Ci vuole il “fattaccio” per convincere il pubblico anche delle verità più lapalissiane. E speriamo che basti… Questa volta è il turno delle vaccinazioni. Si dovrebbe indagare su chi – esattamente – ha messo in giro l’idea che le vaccinazioni obbligatorie fossero un “limite alla libertà individuale” e non già un provvedimento di salute pubblica. Siamo nati nell’era dell’antivaiolosa, cui è succeduta la vaccinazione contro la poliomielite. Il mondo civile ha sconfitto la difterite ed altre malattie epidemiche e mortali, veri flagelli dell’umanità…
E’ un errore prendere “troppo sul serio” il “Grande Pasteur” e tutte le seguenti evoluzioni su microbi, funghi e virus: è vero, esiste il malato non la malattia,ma la prevenzione contro gli agenti esterni – basata fra l’altro sull’autodifesa – è di importanza decisiva, per se stessi e per la società. Non vaccinare se stessi e i propri figli va considerato un “quasi reato”.E’ un’aggressione verso il consorzio civile.
Sono otto i casi di morbillo già accertati nell’ospedale pediatrico Giovanni XXIII di Bari, un nono molto probabile e il rischio che possano essercene altri. E il contagio potrebbe essere stato innescato dal figlio di genitori ‘no-vax’. La notizia è pubblicata su La Gazzetta del Mezzogiorno.
Il focolaio epidemico – si legge nell’articolo – sarebbe scoppiato anche per via della tardiva applicazione dei protocolli previsti dalla legge: il caso indice, quello da cui tutto è iniziato presso l’ospedale pediatrico Giovanni XXIII di Bari, non sarebbe stato segnalato per tempo alle autorità di igiene pubblica. Una bambina di 10 anni, figlia di genitori “no vax”, avrebbe innescato una catena di contagi. Che ha infettato anche un bimbo di 11 mesi, ricoverato nello stesso reparto per otite: adesso sta lottando contro una malattia ben peggiore…
Se è vero che non pare vi sia alcun “allarme epidemia di morbillo” in Puglia, sta di fatto che il mero ricovero di un bambino no vaccinato, basti ad innescare una normale catena di contagio tra “altri non vaccinati” perché il morbillo non ha attaccato i bimbi “coperti” dal vaccino, rimasti perfettamente sani, ma è una patologia altamente contagiosa.

E’ chiarissimo che i “no-vax” devono capire di essere in errore.
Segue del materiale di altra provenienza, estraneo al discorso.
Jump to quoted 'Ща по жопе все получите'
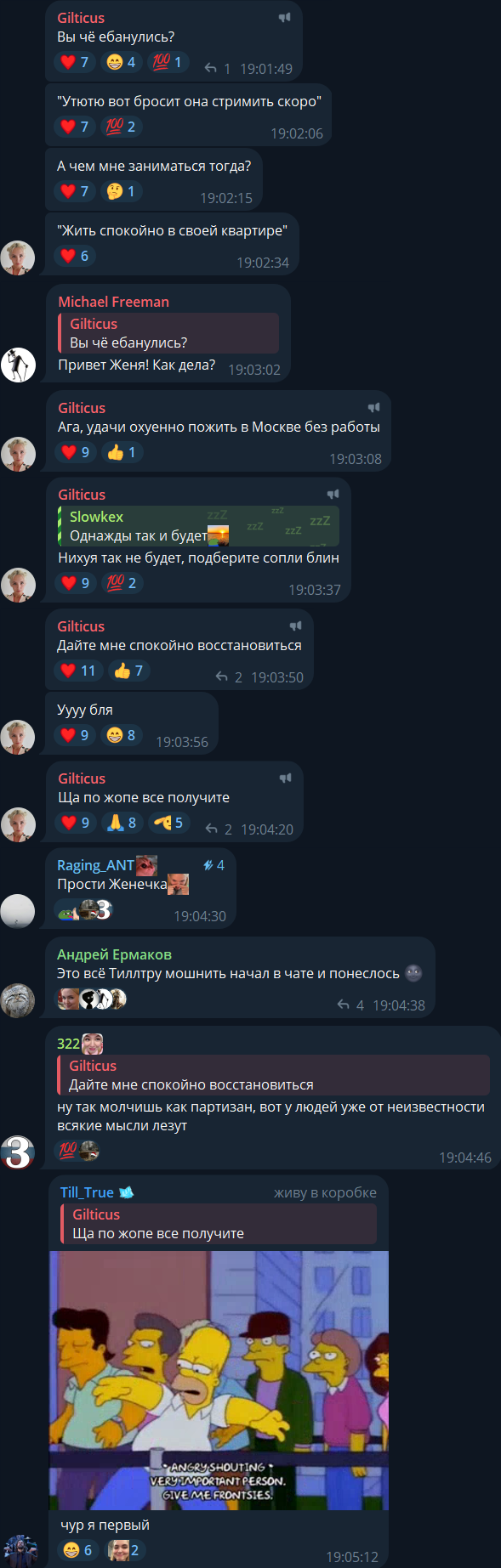 219,1224
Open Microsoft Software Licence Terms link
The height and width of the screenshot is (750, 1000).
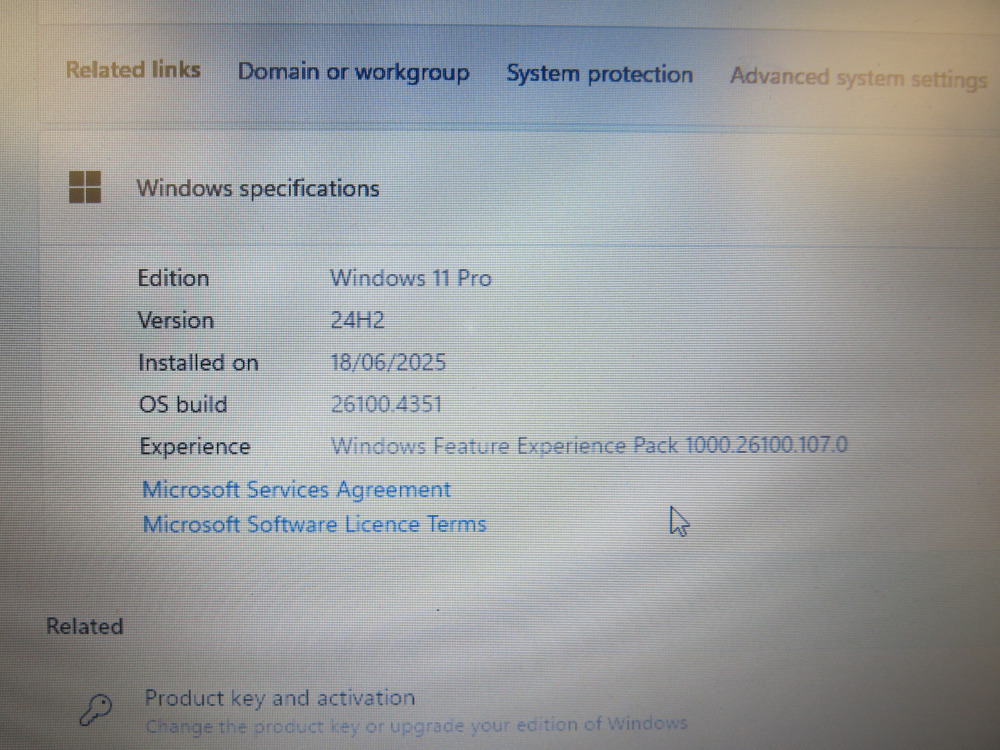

Si ammalano, diffondono le malattie e le portano anche in ospedale ad altri che non abbiano coperture vaccinali…
”Chiediamo – ha affermato l’ex ministro della Salute Beatrice Lorenzin, da vice presidente del Gruppo Misto alla Camera – ispezioni a Bari, sia sanitarie, sia amministrative. Così come un indagine a tappeto va svolta nel resto del paese per capire come venga attuata la legge dopo la circolare Grillo”.
“La confusione creata dal governo, dalla ministra Grillo – proseguiva la Lorenzin – con la sua circolare e dall’attività parlamentare della maggioranza sul tema vaccini non poteva non far abbassare la guardia sul morbillo, che la stessa Organizzazione Mondiale della Sanità ha definito ‘preoccupante’ in Italia. Inoltre, la non vaccinazione, la mancanza di stringenti controlli e il senso d’impunità per chi vuole eludere la normativa finisce, come denunciato dalle famiglie di bambini non vaccinabili, per colpire i soggetti più fragili, immunodepressi, bambini troppo piccoli per essere vaccinati, mettendone a rischio la stessa vita”.
“Infine – concludeva la Lorenzin – la nuova legge in discussione al Senato è peggio dell’emendamento Taverna. Infatti abolisce l’obbligatorietà anche dei vaccini che erano obbligatori prima del decreto Lorenzin, sancisce un singolare obbligo differenziato regionalmente e in caso di epidemia, quasi che i vaccini non fossero un arma di prevenzione, ma una terapia. In più non ci spiega come si intenda tutelare la popolazione, non solo da morbillo, rosolia e parotite, ma anche da polio, difterite, tetano, epatite b e le altre malattie coperte dalla vaccinazione, fra cui la pertosse che ha già provocato vittime in Italia”.
Insomma, i “no a tutto” devono convincersi ad usare la ragione. Se l’Organizzazione mondiale della sanità – una delle più belle, odierne, testimonianze della solidarietà fra i popoli – esprime un sì, i margini d’errore sono infinitesimi quindi trascurabili… E il pensiero corre ai No Tav (specie se proprio torinesi) e ai No Ponte (specie se proprio messinesi) o ai cultori della…decrescita felice. L’assurdo è di casa fra la gente?